-- Data provided follows --

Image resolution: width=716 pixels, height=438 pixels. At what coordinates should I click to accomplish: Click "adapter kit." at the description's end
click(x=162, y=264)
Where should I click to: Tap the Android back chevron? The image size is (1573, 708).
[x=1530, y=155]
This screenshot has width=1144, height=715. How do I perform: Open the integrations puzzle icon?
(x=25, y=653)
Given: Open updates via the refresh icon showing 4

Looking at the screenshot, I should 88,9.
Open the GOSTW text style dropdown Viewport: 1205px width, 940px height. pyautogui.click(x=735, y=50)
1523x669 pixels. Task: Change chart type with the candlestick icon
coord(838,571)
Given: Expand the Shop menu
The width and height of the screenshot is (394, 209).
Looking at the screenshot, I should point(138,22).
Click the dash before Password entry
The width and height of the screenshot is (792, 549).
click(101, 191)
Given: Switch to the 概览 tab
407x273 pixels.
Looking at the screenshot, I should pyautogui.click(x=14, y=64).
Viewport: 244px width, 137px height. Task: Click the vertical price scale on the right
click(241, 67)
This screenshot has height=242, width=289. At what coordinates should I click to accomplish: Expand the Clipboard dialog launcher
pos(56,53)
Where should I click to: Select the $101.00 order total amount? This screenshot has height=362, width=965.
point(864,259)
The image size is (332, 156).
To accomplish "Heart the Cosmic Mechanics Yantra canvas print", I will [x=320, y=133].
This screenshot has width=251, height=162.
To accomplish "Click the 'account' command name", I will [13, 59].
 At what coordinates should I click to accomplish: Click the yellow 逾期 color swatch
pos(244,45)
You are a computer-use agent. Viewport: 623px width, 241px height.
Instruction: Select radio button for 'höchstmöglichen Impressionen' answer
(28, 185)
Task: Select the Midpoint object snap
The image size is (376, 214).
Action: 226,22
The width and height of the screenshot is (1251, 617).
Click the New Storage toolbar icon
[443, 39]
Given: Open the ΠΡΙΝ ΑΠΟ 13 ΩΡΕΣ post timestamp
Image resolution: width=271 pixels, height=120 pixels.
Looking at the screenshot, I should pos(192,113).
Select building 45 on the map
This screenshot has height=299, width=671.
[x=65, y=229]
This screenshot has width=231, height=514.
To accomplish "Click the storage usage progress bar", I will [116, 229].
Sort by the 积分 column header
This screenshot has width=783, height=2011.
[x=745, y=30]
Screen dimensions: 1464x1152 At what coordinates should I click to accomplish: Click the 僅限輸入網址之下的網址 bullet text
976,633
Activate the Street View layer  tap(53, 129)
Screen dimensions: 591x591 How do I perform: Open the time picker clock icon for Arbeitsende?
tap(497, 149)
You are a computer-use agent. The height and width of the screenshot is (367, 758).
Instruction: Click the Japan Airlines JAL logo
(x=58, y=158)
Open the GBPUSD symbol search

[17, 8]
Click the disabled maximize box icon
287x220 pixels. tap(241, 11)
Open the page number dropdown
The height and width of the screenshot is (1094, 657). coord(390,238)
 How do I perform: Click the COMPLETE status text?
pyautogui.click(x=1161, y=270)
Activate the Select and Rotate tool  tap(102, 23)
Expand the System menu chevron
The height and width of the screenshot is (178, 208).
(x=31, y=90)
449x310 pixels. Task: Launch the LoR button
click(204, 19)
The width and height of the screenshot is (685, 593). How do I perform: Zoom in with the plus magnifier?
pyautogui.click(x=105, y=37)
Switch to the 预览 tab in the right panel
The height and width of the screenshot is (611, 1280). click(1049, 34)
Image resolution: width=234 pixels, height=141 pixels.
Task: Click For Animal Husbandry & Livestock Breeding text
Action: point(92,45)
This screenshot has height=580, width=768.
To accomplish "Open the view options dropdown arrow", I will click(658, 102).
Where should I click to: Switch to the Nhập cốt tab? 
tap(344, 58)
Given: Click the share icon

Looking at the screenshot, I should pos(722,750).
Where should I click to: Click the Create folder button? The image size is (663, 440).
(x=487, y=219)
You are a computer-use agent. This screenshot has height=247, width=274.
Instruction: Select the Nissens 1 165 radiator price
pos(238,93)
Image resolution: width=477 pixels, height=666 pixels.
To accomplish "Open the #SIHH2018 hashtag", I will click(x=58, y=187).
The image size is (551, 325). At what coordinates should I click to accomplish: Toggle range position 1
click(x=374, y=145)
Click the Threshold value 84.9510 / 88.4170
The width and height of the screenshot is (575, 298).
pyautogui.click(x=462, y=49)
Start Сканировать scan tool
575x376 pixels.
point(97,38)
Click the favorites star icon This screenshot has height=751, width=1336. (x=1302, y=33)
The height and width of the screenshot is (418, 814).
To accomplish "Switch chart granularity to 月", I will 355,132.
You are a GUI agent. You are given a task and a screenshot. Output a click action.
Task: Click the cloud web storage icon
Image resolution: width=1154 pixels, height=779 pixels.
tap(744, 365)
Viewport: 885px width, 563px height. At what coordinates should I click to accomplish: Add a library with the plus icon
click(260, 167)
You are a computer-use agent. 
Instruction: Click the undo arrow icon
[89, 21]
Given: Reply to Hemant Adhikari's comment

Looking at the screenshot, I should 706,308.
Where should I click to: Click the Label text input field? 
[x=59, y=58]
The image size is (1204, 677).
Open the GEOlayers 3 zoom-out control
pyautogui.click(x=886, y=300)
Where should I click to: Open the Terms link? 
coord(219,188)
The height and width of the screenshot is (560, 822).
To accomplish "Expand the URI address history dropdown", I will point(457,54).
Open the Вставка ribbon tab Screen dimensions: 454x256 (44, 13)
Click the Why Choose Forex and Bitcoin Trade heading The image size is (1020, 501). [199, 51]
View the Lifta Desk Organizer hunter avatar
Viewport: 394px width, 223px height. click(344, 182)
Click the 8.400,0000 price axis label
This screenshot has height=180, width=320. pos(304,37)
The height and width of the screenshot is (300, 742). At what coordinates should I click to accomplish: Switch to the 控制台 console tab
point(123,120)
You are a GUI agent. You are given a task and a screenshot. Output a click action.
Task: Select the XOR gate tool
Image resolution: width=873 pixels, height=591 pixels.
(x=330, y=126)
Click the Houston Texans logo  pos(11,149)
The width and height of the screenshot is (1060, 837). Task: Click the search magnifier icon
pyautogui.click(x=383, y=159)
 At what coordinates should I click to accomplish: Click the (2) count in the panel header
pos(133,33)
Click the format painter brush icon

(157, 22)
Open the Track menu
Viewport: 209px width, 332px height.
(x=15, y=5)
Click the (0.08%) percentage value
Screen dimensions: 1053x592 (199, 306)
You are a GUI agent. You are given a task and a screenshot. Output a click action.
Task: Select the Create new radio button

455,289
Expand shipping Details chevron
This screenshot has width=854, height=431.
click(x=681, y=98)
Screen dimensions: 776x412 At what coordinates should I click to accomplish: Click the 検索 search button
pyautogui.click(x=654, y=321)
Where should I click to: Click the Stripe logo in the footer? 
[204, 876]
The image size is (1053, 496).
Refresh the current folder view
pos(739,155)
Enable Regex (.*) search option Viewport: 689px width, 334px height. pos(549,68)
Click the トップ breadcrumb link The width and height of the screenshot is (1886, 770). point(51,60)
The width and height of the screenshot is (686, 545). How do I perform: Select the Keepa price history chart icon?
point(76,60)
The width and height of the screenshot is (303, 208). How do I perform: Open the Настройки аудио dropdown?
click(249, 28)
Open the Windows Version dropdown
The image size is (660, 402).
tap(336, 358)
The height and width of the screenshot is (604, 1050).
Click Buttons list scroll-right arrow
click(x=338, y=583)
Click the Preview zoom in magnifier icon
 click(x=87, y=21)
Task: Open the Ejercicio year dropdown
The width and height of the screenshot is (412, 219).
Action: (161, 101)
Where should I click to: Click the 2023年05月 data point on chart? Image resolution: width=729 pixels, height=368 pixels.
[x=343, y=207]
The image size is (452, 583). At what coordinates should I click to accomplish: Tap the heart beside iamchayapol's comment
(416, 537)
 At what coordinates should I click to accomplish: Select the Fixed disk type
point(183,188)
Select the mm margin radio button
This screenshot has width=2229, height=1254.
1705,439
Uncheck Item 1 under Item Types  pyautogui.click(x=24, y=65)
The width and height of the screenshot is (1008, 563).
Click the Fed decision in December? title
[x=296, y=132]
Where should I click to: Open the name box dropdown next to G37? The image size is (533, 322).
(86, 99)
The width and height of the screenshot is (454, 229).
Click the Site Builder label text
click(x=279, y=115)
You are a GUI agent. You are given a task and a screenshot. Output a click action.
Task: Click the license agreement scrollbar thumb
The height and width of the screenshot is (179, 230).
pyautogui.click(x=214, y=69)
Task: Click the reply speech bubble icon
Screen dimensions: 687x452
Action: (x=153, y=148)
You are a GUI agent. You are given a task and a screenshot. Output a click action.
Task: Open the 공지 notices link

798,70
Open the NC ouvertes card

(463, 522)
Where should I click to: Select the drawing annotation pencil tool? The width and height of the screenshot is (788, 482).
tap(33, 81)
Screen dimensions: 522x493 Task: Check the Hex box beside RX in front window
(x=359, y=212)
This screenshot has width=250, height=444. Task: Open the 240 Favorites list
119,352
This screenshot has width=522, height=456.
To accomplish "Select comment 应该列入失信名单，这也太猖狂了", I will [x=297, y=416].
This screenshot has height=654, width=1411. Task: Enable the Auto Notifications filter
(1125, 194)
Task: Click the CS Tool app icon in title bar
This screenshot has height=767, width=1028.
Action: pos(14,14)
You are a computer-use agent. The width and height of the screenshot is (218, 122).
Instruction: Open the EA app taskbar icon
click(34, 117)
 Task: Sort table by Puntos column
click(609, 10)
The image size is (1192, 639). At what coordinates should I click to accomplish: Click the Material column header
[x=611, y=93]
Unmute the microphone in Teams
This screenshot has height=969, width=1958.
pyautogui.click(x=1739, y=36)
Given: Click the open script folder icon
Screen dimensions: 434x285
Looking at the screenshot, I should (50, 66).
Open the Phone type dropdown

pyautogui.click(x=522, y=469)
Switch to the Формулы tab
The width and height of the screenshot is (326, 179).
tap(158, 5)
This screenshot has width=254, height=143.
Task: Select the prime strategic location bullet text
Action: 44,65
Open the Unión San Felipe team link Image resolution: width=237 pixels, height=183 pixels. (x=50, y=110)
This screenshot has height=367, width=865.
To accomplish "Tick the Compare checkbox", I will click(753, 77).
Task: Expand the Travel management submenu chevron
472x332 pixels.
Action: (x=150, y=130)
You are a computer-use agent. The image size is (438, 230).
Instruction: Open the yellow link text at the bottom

-- Data provided concluded --

* _Try it_: Look through the records above and please copy every line in which the string "computer" occurs.

* _Answer for the task_:
You are a computer-use agent. Viewport: 623px width, 241px height.
You are a computer-use agent. The height and width of the screenshot is (367, 758).
You are a computer-use agent. This screenshot has height=247, width=274.
You are a computer-use agent. 
You are a computer-use agent. The width and height of the screenshot is (218, 122).
You are a computer-use agent. The image size is (438, 230).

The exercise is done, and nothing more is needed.